I parked behind the Pack Library, which I DIDN'T EVEN KNOW EXISTED and wandered for a while among the stacks. Then I realized, after assembling a nice pile of books, that I couldn't check them out because we just moved to a new county, and my Henderson County Library card is now tragically obsolete.

So, no books in tow, I headed for Marble Slab and bought myself a "I'm sad" ice cream. It was great. You could really taste the self-pity, and the hint of cynicism really complimented the flavors of disillusionment. Marble Slab never lets me down!

After my ice cream, I fell asleep on the steps of the Pack Park stage, and was awoken by a very nice policeman who "was just making sure I wasn't dead or in a coma". So polite! And then, I fell in love with a charming crowd of buskers. The lead singer was quite flirtatious and I was wearing a new shirt and felt cute, so, I was flirtatious* too.

Buskers always fascinate me. It's always struck me as amazing that people on the street will pay cash out of their pockets to someone playing a guitar on the curb. We skimp and complain about the silliest fees for a place to park our car, etc, but we throw cash at strangers that we aren't obligated to! It's great, though. If I could sing, you BETCHA I'd do it. And if pianos were more portable, you betcha I'd be out there doing that. Some Elton John on the street corner would be very well received, I think.

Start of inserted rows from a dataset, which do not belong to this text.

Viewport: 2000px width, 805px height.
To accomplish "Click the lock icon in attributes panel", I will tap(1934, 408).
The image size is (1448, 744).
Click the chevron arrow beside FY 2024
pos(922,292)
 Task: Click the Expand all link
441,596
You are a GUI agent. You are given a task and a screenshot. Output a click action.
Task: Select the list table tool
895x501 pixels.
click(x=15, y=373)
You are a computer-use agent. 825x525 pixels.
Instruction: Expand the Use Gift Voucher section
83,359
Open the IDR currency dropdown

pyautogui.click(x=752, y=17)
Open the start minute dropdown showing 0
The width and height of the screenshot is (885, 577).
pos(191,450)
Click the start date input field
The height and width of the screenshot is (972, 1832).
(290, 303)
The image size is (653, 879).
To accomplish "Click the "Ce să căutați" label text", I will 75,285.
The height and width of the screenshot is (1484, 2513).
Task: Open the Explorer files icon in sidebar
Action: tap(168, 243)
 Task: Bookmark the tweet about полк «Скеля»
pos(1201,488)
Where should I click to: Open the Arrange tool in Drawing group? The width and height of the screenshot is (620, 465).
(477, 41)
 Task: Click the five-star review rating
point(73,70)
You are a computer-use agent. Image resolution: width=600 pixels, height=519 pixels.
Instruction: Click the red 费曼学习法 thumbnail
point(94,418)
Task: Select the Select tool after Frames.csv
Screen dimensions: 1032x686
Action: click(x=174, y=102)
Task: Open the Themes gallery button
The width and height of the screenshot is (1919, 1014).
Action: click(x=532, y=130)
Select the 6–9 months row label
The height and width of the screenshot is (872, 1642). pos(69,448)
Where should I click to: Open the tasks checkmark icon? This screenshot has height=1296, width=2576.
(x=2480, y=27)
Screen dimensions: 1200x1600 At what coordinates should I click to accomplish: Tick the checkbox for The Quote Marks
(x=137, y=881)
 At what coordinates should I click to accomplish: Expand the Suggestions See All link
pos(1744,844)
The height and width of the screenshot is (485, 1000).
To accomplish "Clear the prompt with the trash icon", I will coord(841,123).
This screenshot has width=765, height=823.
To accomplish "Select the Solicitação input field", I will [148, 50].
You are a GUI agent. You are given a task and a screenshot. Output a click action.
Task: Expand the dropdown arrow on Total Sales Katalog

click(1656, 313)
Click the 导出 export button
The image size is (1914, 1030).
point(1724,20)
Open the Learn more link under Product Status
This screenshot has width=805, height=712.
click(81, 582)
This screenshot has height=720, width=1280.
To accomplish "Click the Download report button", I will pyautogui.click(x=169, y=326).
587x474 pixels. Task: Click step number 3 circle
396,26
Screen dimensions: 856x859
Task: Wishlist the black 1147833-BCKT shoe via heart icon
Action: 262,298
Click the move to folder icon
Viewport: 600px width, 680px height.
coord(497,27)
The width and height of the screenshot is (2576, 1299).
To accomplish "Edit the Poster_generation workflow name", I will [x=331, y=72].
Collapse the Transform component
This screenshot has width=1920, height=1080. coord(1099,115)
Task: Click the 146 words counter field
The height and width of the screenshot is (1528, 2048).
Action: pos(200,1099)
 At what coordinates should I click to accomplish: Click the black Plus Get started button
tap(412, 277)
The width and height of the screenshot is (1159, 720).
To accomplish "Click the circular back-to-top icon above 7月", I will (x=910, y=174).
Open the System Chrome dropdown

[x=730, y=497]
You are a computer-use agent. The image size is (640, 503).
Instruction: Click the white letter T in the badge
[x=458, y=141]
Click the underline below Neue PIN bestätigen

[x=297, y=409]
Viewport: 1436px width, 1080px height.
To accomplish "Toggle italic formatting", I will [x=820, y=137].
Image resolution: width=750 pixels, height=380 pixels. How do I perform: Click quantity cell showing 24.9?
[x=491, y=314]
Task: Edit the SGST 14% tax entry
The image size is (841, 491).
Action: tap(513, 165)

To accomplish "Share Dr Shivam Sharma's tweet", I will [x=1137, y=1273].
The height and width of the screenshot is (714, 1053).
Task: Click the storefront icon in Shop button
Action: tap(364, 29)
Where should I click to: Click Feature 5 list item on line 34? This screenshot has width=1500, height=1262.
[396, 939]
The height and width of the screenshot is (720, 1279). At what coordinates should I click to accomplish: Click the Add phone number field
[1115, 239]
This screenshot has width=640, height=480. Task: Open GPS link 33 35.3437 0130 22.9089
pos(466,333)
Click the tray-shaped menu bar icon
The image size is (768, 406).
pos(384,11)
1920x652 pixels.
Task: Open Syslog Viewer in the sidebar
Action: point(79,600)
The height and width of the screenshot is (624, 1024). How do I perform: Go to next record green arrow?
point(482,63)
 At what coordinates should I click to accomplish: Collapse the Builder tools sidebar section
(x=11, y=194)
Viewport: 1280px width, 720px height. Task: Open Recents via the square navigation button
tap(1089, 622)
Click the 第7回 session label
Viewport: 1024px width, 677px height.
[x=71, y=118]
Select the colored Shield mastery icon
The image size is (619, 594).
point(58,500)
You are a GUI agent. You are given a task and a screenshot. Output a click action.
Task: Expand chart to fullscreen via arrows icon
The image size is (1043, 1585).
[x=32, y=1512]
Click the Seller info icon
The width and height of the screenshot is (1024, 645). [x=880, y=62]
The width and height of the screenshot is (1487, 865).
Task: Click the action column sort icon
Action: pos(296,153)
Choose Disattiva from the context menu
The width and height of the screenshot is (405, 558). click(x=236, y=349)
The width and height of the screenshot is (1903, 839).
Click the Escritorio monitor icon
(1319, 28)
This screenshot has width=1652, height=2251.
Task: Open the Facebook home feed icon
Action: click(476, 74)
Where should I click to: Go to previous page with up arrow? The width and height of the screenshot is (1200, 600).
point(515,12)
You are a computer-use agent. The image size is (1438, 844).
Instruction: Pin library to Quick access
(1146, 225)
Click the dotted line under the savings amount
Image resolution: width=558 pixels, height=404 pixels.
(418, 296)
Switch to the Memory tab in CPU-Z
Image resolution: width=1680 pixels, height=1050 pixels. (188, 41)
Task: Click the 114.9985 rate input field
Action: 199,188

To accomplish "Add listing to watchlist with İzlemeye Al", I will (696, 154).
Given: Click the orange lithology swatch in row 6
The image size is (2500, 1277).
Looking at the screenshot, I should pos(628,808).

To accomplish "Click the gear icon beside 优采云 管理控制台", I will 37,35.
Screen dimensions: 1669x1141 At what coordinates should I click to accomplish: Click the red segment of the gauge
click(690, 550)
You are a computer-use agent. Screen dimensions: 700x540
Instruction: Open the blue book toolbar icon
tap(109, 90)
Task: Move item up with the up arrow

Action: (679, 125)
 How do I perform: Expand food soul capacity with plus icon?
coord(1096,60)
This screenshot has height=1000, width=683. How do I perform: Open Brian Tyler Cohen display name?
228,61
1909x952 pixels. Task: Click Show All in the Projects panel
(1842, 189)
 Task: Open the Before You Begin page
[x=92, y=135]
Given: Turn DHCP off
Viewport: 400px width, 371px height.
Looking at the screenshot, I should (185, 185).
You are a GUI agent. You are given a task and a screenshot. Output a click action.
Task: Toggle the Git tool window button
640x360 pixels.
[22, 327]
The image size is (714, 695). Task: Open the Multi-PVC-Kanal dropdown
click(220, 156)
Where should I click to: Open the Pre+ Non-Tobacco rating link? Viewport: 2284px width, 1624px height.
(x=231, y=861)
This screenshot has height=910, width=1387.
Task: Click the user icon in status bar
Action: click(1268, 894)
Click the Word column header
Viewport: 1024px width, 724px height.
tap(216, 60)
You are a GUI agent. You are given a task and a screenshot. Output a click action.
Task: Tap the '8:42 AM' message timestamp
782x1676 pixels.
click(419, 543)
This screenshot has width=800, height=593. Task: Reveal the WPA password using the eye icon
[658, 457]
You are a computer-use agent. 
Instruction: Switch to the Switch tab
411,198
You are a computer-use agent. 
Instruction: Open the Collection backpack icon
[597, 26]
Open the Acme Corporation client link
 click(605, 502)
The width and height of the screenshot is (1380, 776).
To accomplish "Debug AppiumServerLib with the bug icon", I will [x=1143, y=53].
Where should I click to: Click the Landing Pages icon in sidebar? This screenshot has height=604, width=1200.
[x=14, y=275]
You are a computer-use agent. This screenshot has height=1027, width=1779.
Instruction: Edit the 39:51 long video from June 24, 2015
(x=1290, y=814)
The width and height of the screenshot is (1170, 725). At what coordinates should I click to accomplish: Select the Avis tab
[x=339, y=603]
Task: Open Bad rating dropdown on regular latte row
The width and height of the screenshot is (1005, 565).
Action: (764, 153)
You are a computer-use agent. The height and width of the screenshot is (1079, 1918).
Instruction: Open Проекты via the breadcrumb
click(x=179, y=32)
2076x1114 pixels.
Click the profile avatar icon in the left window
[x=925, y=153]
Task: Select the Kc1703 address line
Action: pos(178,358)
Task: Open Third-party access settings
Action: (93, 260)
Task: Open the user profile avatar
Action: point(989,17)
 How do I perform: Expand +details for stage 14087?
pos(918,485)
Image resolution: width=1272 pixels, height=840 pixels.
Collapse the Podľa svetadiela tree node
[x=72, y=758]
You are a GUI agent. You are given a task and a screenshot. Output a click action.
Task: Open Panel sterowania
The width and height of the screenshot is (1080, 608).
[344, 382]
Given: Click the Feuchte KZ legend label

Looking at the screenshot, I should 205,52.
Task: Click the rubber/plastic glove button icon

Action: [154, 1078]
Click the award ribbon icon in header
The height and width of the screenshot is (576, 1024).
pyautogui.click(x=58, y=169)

So, I stared into the eyes of this dreamy busker for a while, and then carried on with my day, which included nothing exciting. (A trip to the post office, a few phone calls, eating a lot of cheese. The usual.)

And, folks, that's just a day in the life of Sarah Kane for you. It's been good for me to come face to face with the realities of my life apart from all the things that used to give it meaning. Friends, school, etc. Kidding. My life doesn't have to include or disclude those things in order to be defined as "my life". My life simply is what it is. And today, it was walking alone downtown.

It was a good day. And it's going to keep getting better, as I still have a half block of aged white cheddar in the fridge and that block can only get smaller as the day goes on.



*The meaning of the word "flirtatious" in terms of ME is not that exciting. It just means I forwent the usual scowl of disdain I would give a cute guy. What can I say. I really fell for him.